Aim of the exercise »
Extract each line of the data below that contains the word "agent". Treat uppercase and lowercase letters as different.

═══ Dataset ═══

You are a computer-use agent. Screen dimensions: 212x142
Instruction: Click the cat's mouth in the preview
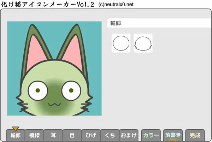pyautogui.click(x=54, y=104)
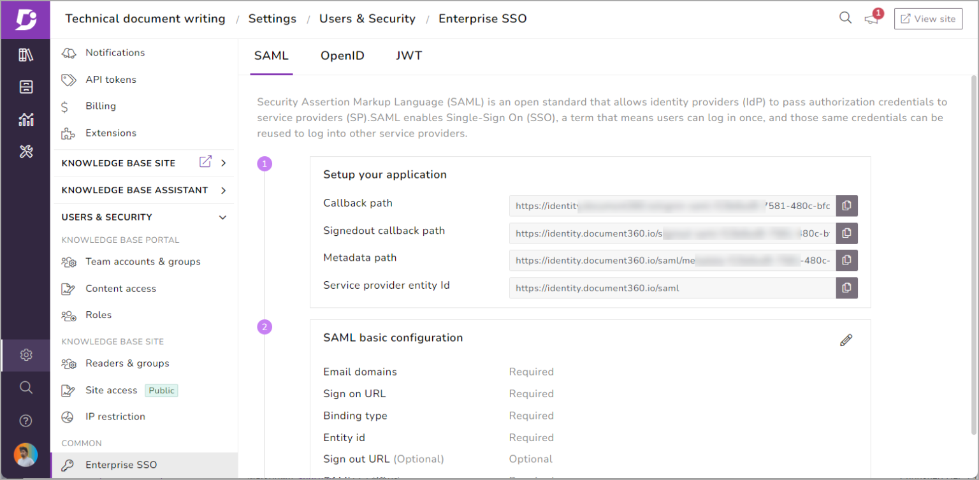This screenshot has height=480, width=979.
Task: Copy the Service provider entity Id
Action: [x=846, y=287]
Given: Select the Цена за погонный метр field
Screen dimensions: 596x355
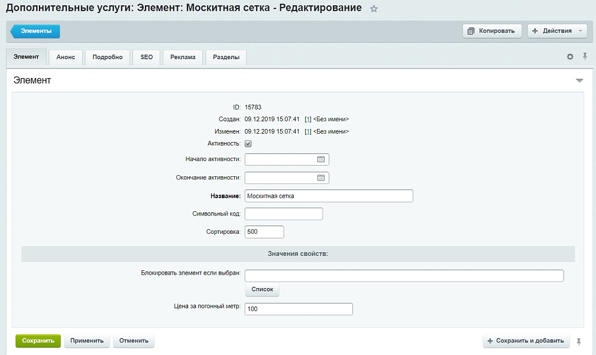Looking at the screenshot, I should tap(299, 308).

═══
═══ Dataset ═══

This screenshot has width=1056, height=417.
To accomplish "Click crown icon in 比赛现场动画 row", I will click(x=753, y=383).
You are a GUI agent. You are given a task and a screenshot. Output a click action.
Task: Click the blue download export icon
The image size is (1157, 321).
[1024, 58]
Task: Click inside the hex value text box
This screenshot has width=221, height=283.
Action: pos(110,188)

═══

Solution below »
You are a computer-use agent. Screen dimensions: 212x142
You are a GUI agent. You are given a task and a screenshot. Output a click action.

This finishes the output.